En bonne logique, tout cela aurait dû être tourné dans un palais italien, avec paysages de Toscane en arrière-plan. Mais Ferroni préfère les clairs obscurs hollandais, les canaux et les moulins noyés dans la brume. C’est justement dans un moulin, possession d’un maître en automates, – les fameuses femmes de pierre plus haut évoquées, même si de cire en la circonstance – que se passe la majeure partie du film. La fille du maître des lieux, sublime Scilla Gabel (alors doublure très poumonnée de Sophia Loren) se meurt de langueur. D’où un besoin urgent de sang frais. Sang de jeunes filles si possible, autrement le film est moins avenant. D’où, encore, la présence de la pimpante Dany Carrel dont on entrevoit, quelques fugaces secondes, la rondeur des seins. Pas de doute, c’est un film italien.
En 1960, tout cela fait grand scandale : trop de sexe, de noirceur et de violence. À la revoyure de 2019, on croit rêver, tant les temps ont changé. L’actuelle violence gratuite coule tellement de source que plus personne ne s’en émeut ; quant aux nouveaux clercs, ils préfèrent s’indigner à propos des blagues misogynes à Toto imprimées sur emballages de Carambar. À chaque époque ses indignations. Ces considérations sociétales évacuées, demeure un film d’une splendeur renversante. Chaque plan est un tableau. D’un Vermeer, on passe à un Rembrandt. Les cadrages adoptent les lignes de fuite propres aux primitifs flamands. C’est un film qui se contemple autant qu’il se voit.

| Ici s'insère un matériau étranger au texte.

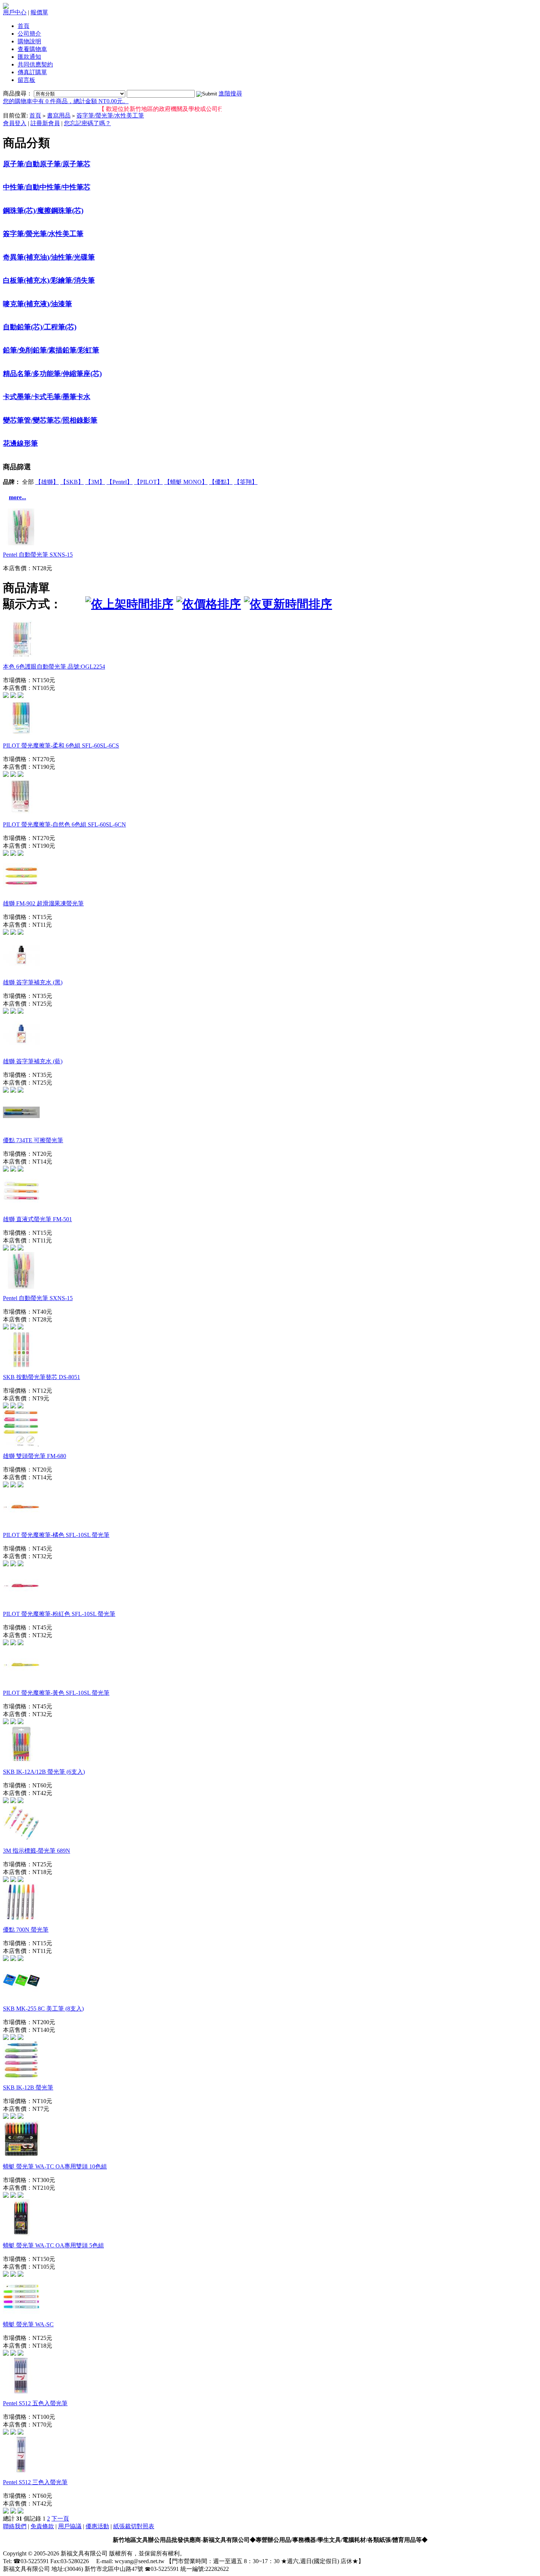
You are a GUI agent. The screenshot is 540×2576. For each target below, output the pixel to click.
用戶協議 (70, 2526)
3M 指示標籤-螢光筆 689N (36, 1851)
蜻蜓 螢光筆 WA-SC (28, 2324)
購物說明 (29, 41)
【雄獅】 (47, 482)
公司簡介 (29, 33)
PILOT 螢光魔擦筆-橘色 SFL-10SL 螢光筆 (56, 1535)
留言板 (26, 80)
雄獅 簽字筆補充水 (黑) (32, 982)
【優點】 (221, 482)
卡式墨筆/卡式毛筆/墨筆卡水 (46, 397)
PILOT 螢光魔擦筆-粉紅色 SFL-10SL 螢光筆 (59, 1614)
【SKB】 (72, 482)
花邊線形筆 (20, 443)
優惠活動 (97, 2526)
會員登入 (14, 123)
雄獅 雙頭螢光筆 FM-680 (34, 1456)
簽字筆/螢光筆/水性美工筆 (110, 115)
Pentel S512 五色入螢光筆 (35, 2403)
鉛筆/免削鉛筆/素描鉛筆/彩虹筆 (51, 350)
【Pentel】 (120, 482)
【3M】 (95, 482)
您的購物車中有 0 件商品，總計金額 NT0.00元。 (66, 101)
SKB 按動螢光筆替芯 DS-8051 (41, 1377)
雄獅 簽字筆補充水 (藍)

L’ensemble n’a pas pris une ride, même si délicieusement daté. Le héros aime l’héroïne. Leur amour est pur. Et même les méchants font le mal par amour. C’est beau. Tout aussi beau que le magnifique objet concocté dans l’atelier d’Artus, en forme de livre, comportant, en sus du film en DVD et Blu-ray, quelques heures de bonus permettant d’écouter les spécialistes du genre, sans oublier, morceau de choix, un essai plus qu’érudit de près de cent pages, signé d’Alain Petit, figure tutélaire de ces films trop souvent oubliés, parce que jugés trop populaires par le clergé cinéphile d’État. L’occasion est donc trop belle de découvrir ou de redécouvrir ce bijou baroque dont l’influence se fait encore sentir aujourd’hui, jusque chez Kiyoshi Kurosawa, chef de file de la nouvelle vague japonaise.
En effet, s’il y a des films qui marquent leur époque et d’autres qui se contentent de surfer sur le vide de l’air du temps, Le moulin des supplices fait d’évidence partie de la première catégorie.